### Problem:
If pictures appear, leave them out, and return exactly the lines from the one holding "Viewport: 480px width, 273px" through the last line of the listing below.

### Input data:
*** Block opens ***

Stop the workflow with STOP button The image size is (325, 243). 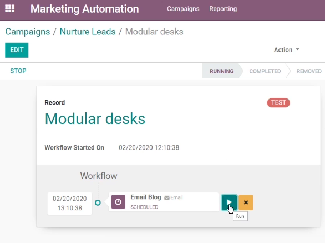pyautogui.click(x=18, y=71)
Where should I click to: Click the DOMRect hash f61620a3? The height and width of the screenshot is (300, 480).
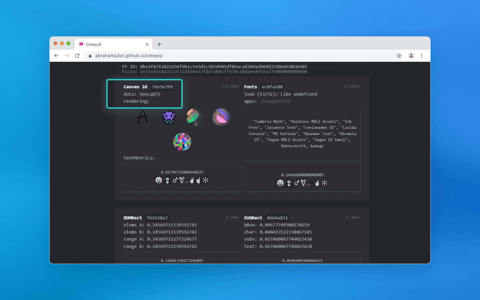coord(157,218)
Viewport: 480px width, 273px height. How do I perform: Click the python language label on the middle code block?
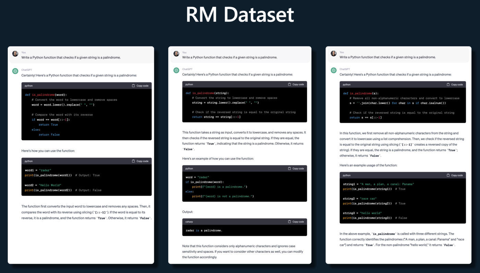tap(189, 84)
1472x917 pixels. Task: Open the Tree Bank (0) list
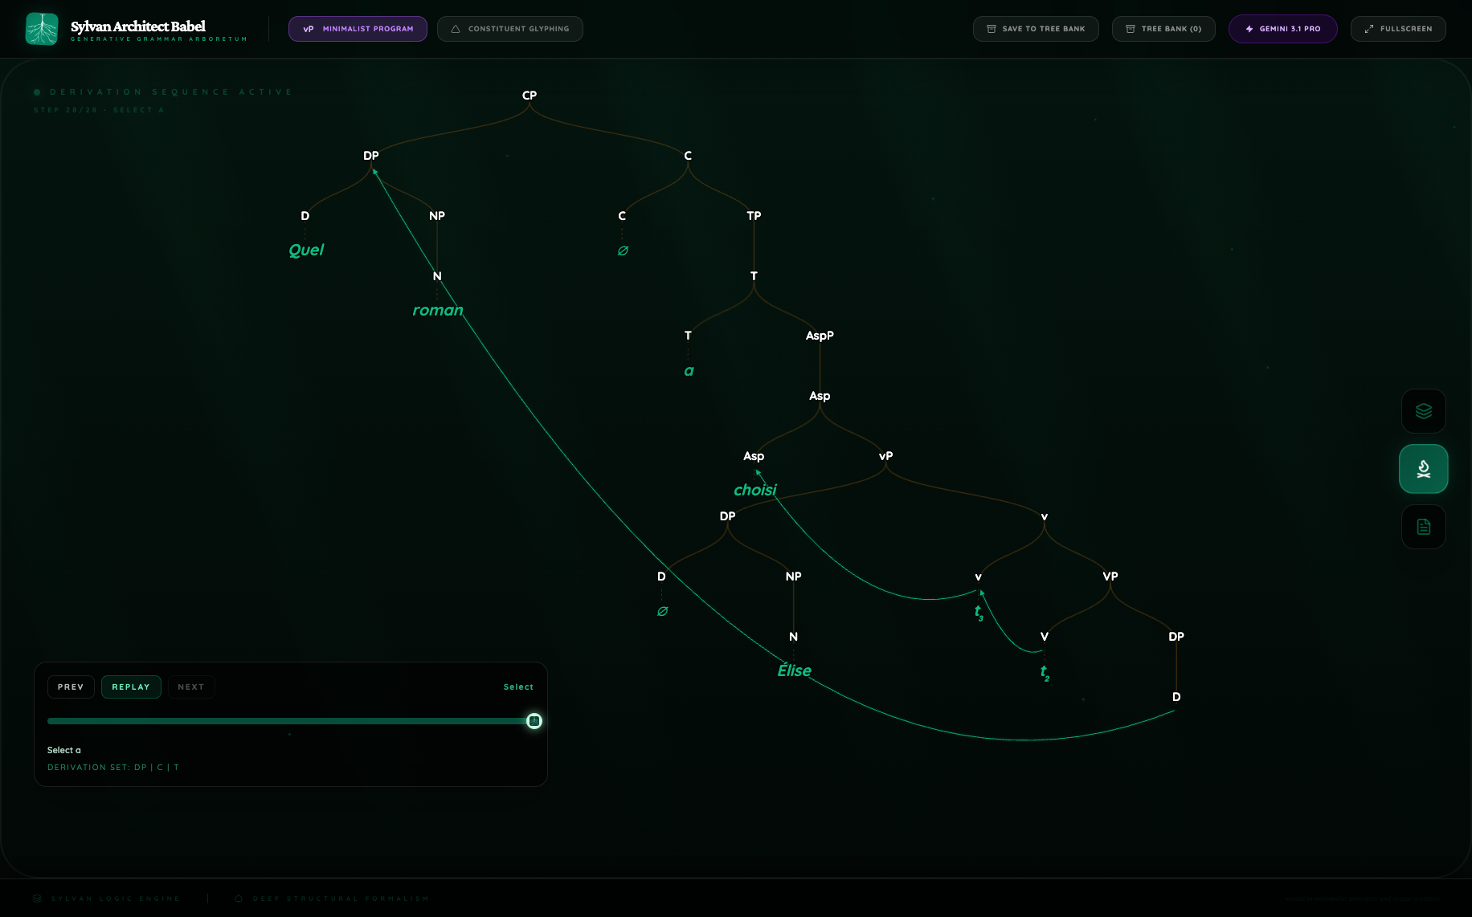pyautogui.click(x=1163, y=29)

*** Block closes ***

### Reply:
Viewport: 480px width, 273px height. How do I perform: Click the python language label on the middle code block?
tap(189, 84)
1472x917 pixels. Task: Open the Tree Bank (0) list
pyautogui.click(x=1163, y=29)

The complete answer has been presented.